Beginning with the line below that contains "Image resolution: width=393, height=2576." and ending with the line that contains "aici (65, 1290)", copy every line exactly. Copy nothing else.

**Entries provided**

---*---

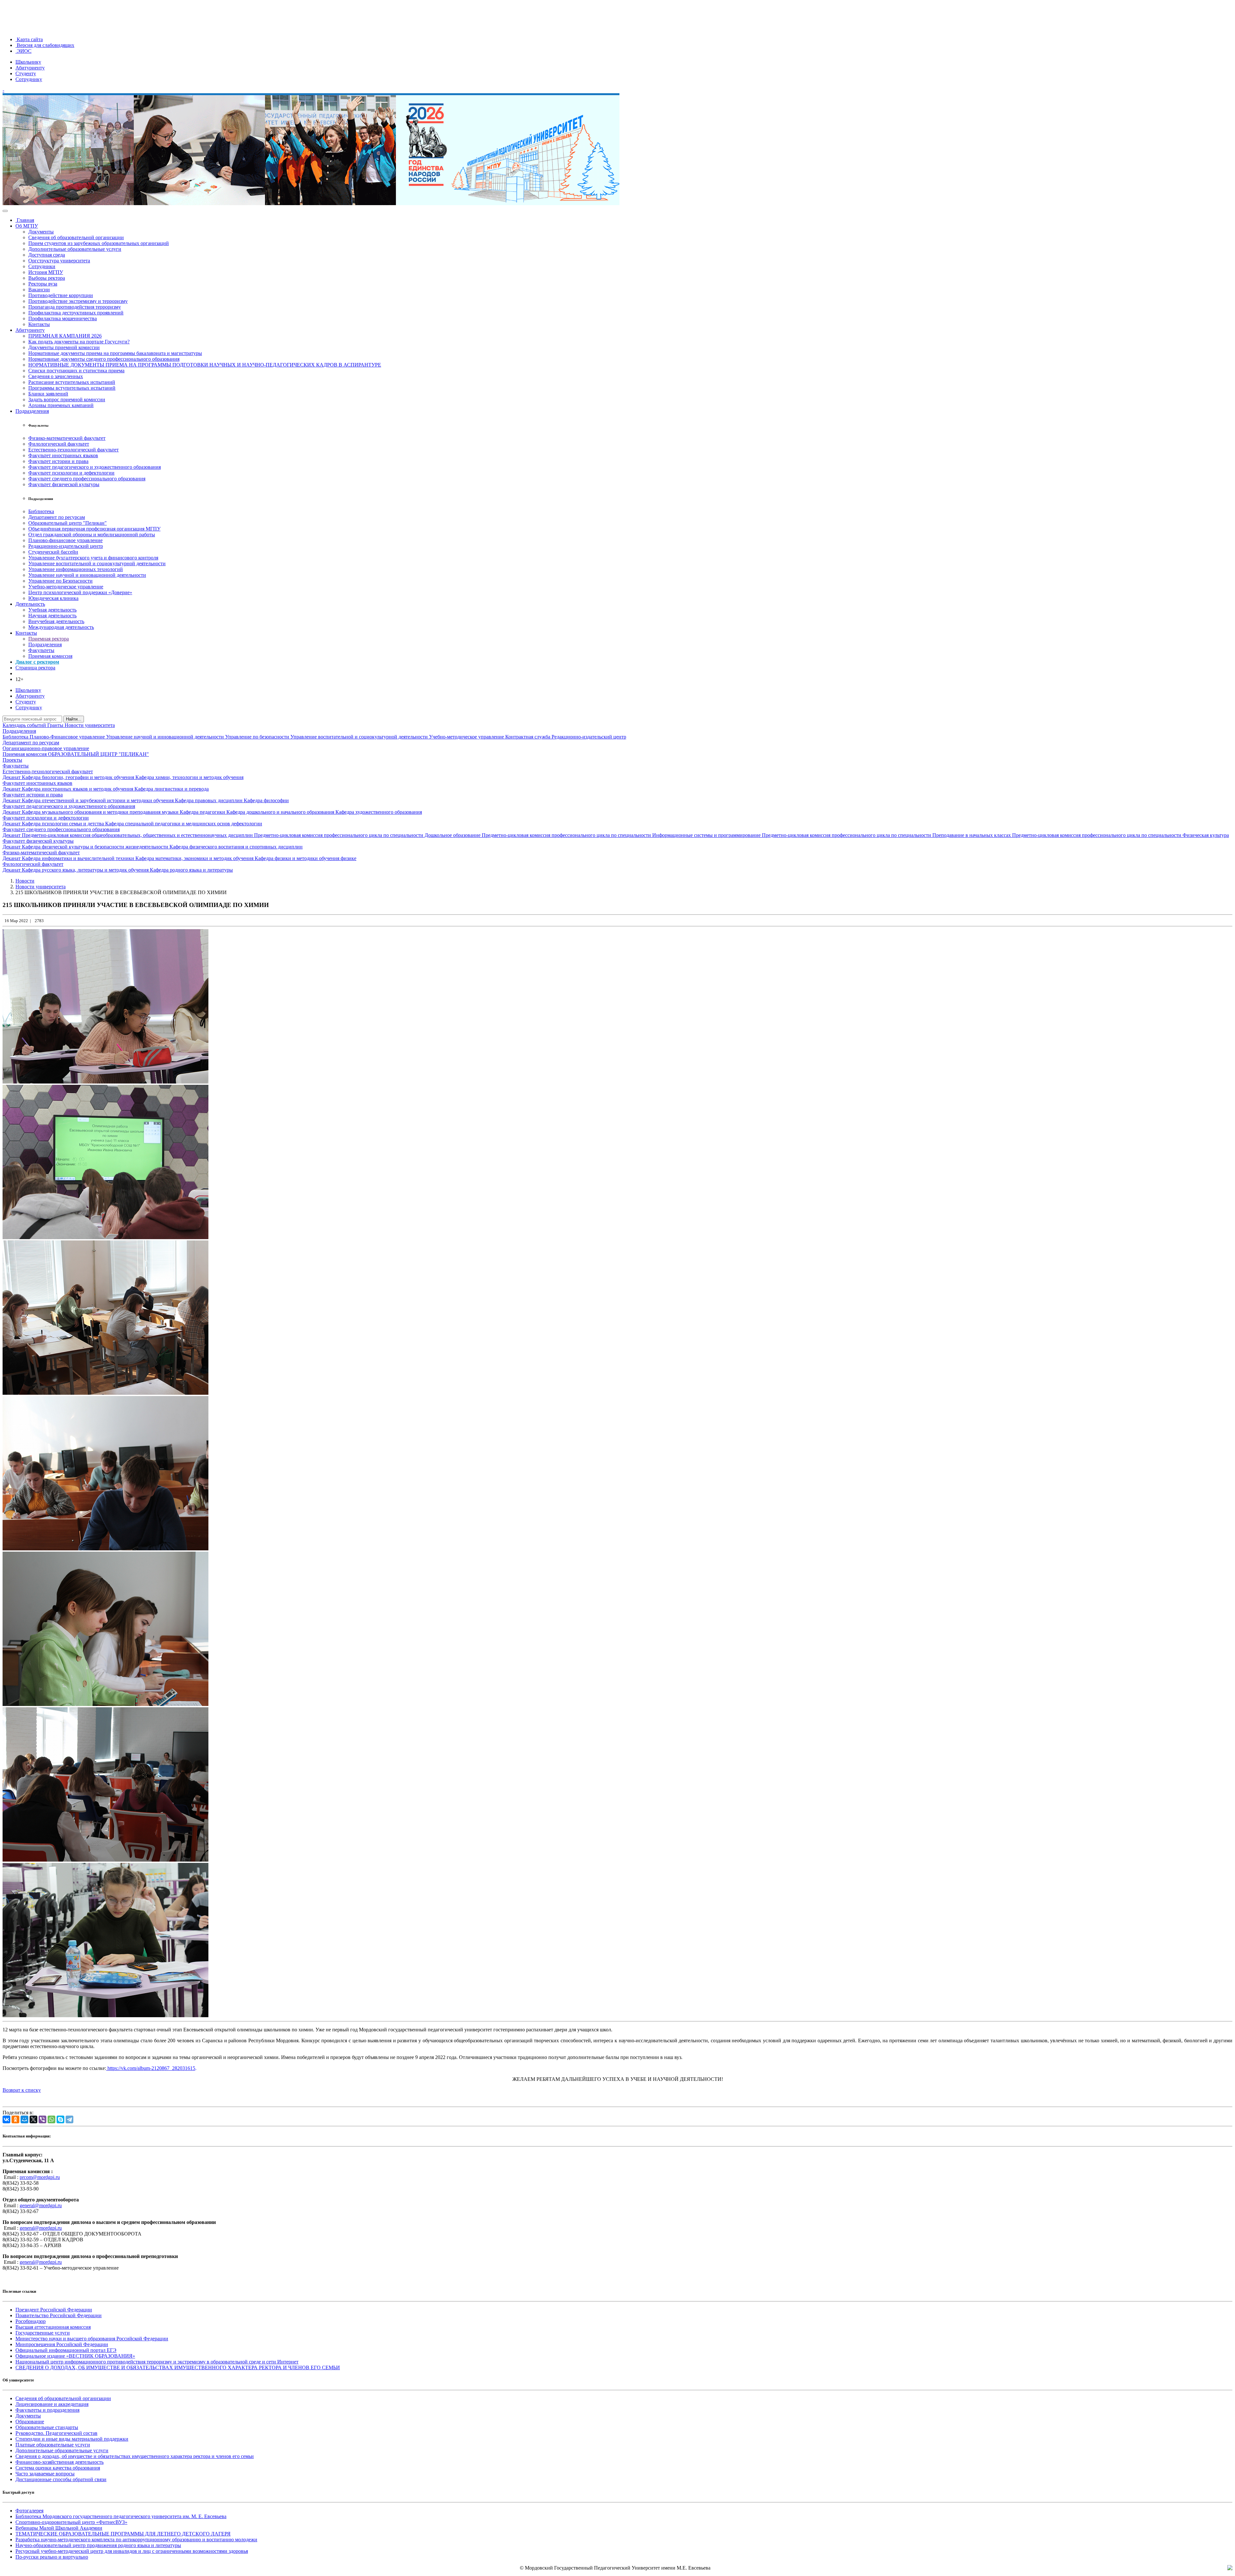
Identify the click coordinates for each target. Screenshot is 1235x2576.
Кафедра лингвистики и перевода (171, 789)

---*---

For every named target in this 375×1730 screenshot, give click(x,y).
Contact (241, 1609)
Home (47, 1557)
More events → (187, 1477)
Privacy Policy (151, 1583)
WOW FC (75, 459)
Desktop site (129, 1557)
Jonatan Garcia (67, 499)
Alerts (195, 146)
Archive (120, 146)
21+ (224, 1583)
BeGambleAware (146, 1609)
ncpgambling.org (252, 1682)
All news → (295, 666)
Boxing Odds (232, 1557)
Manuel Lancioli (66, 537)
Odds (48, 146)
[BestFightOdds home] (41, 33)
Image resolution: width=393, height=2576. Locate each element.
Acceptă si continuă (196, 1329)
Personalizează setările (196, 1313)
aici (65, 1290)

---*---

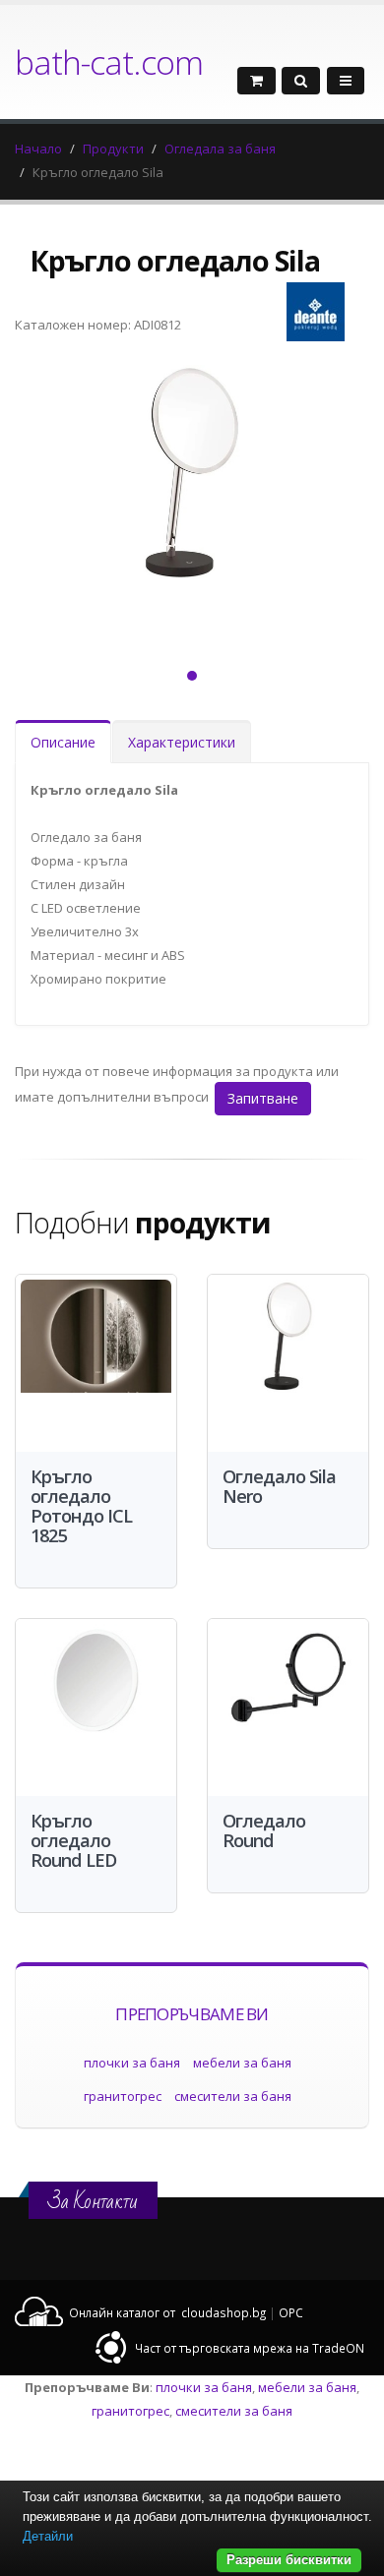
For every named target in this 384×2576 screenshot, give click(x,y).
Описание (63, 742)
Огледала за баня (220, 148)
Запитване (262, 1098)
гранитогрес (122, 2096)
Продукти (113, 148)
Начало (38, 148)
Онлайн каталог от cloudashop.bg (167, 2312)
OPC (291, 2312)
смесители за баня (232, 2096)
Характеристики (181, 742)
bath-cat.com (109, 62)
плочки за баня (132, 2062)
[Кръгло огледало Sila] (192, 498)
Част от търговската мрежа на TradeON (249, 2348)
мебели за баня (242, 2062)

---*---

**Task answer**
Image resolution: width=393, height=2576. Locate each element.
Acceptă si continuă (196, 1329)
Personalizează setările (196, 1313)
aici (65, 1290)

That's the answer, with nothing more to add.